Montag, 12. November 2012

Cañada Rosquin

Am Freitagmorgen nahm ich mein Wochenende-Köfferchen heraus und zusammen mit sieben weiteren Austauschschülerinnen besuchten ich das, ein paar Stunden entfernte süsse Dörfchen, "Cañada Rosquin". An diesem Wochenende fand das jährliche Festival des "argentinischen Handwerks" statt. Argentinische Gauchos verkauften drei Tage lang ihre Lederwaren, Körbe, Mate-Bächer, Holzwaren, Instrumente, ihren Schmuck und sehr viele andere Kreativitäten und zum Teil konnte man sogar selbst zuschauen wie ein handgemachtes "Produkt" entstand. So gab es zum Beispiel einen Mann, welcher Draussen aus einem Baumstrunk mittels verschiedenen Motorsägen, wunderschöne Pferdeköpfe formte. Auch wir "Ausländer" wurden in eine argentinische Kunst inszeniert, indem wir unser eigenes Sujet mit einem speziellen Werkzeug in eine Holzplatte herein "hämmern" durften. Dies war ziemlich schwierig und nachdem ich selbst mit wenig Geduld meinen Namen hinein "geritzt" und "gehämmert" habe, hatte ich noch mehr Respekt vor den ganzen Künstler, welche jeden Tag an ihren Werken arbeiten und auch wirklich davon leben.
Am Abend und in der Nacht wurde jeweils richtig Argentinisch gegessen und genossen, mit viel Fleisch, argentinischer Folkloremusik, es kamen einige sehr bekannte argentinische Musiker und mit argentinischem Tanz.
Wir Austauschschüler waren als "freiwillige Mitarbeiter" eingeteilt und hatten die Aufgabe dort mitzuhelfen wo man uns brauchte. Da die Argentinier sowieso total unorganisiert sind und die argentinischen Gauchos noch unorganisierter sind, mussten wir manchmal 400 Stühle an einem Ort hinstellen um diese nach einer halben Stunde wieder alle aufeinander zu stapeln oder an doch an einen anderen Fleck zu deponieren.
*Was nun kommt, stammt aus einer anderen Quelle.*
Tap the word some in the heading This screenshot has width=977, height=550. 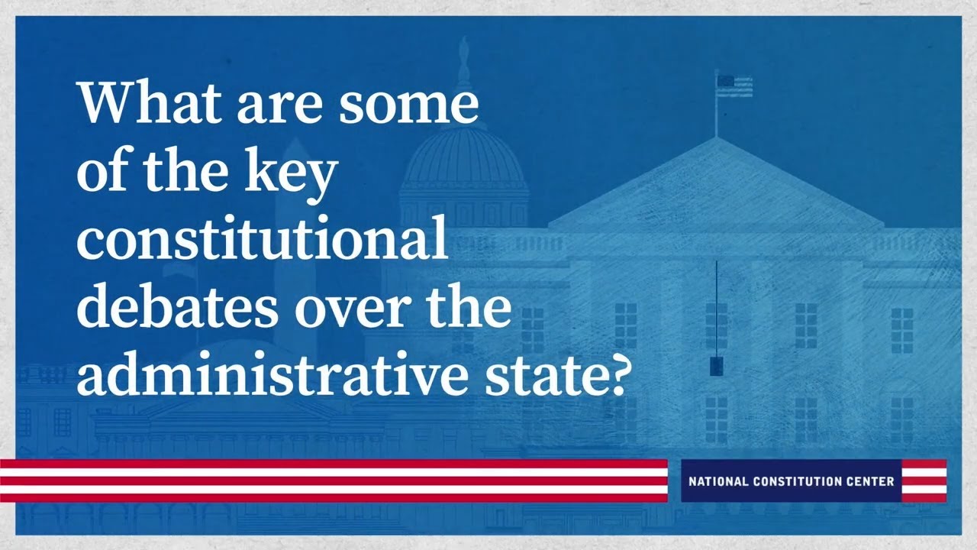(x=408, y=103)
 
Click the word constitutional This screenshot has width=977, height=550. (x=262, y=239)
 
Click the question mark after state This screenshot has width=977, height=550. (x=616, y=374)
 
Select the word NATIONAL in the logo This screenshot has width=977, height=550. (x=720, y=482)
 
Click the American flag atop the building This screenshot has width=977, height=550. (x=734, y=86)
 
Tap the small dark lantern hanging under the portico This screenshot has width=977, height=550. (x=716, y=366)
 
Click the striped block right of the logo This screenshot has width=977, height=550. (x=924, y=481)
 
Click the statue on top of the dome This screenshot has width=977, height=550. (x=463, y=57)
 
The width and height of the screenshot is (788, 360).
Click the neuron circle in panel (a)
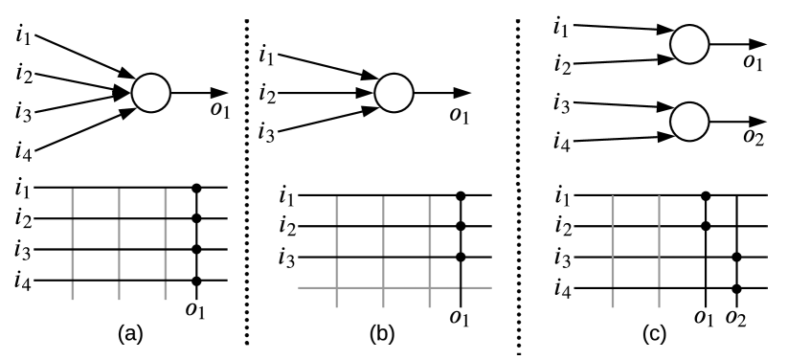tap(150, 92)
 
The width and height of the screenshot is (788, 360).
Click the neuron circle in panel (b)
tap(394, 93)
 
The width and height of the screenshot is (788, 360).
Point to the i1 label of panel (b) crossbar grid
tap(283, 197)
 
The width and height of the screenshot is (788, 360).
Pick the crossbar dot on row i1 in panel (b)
tap(461, 196)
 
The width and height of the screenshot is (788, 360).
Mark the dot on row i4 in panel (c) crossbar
tap(736, 288)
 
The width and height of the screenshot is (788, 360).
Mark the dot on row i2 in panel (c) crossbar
tap(706, 227)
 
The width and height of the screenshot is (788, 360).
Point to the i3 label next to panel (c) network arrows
tap(562, 102)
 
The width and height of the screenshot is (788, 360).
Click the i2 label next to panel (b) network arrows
tap(268, 94)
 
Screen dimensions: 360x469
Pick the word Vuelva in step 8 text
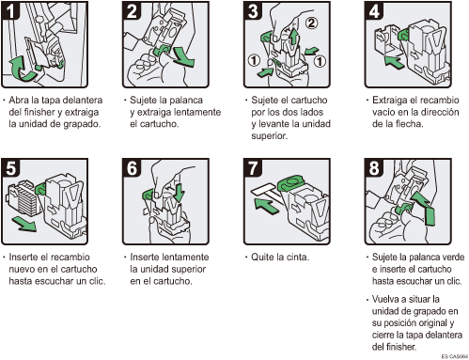(386, 297)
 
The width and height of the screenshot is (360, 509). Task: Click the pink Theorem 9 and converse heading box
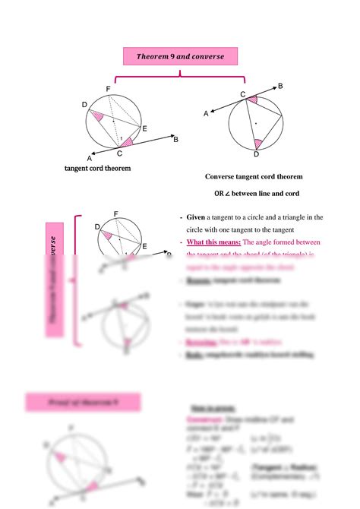click(x=181, y=56)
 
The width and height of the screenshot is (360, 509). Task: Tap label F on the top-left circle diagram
click(x=109, y=90)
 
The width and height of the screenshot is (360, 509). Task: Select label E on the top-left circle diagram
click(x=144, y=129)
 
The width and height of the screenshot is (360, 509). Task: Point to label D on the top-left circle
click(x=84, y=104)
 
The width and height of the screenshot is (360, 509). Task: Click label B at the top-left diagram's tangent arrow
click(x=175, y=139)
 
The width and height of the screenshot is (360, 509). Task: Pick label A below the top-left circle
click(x=89, y=158)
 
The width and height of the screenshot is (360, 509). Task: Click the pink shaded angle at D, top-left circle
click(x=98, y=116)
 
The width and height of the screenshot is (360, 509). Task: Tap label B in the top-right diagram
click(x=280, y=87)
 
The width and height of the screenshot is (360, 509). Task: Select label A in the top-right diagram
click(x=206, y=113)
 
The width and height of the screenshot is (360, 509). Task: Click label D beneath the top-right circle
click(x=256, y=154)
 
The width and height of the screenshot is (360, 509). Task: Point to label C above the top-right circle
click(x=243, y=94)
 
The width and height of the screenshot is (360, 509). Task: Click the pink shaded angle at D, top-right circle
click(x=257, y=142)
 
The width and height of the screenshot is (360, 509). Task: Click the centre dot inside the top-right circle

So wurden wir ziemlich herumgescheucht, aber das war nicht so schlimm  weil wir sowieso ziemlich viel Zeit und eine Menge Spass als Gruppe hatten!
An diesem Wochenende wurden mir wieder einige argentinische Klischees bestätigt und irgendwie realisierte ich einmal mehr dass ich nun wirklich in Argentinien und nicht in der Schweiz bin. So zum Beispiel haben die hier ihre eigene Uhr, welche zwischen 30-60 Minuten nachgestellt ist - was so viel heisst wie, wenn man um 21:00 Uhr abgemacht hat, kommt man frühestens um 21:30 Uhr. Auch die Gastfreundschaft in diesem Dorf war so riesig und erfreulich, so waren wieder einmal Alle fasziniert und erfreut aus Besuch von fünf verschiedenen Ländern.. Mit vielen Glückwünschen, Einladungen um wiederzukommen, vollen Bäuchen und voller Herzlichkeit getankt, verliessen wir das schöne Dorf und kehrten in das Grossstadtleben zurück...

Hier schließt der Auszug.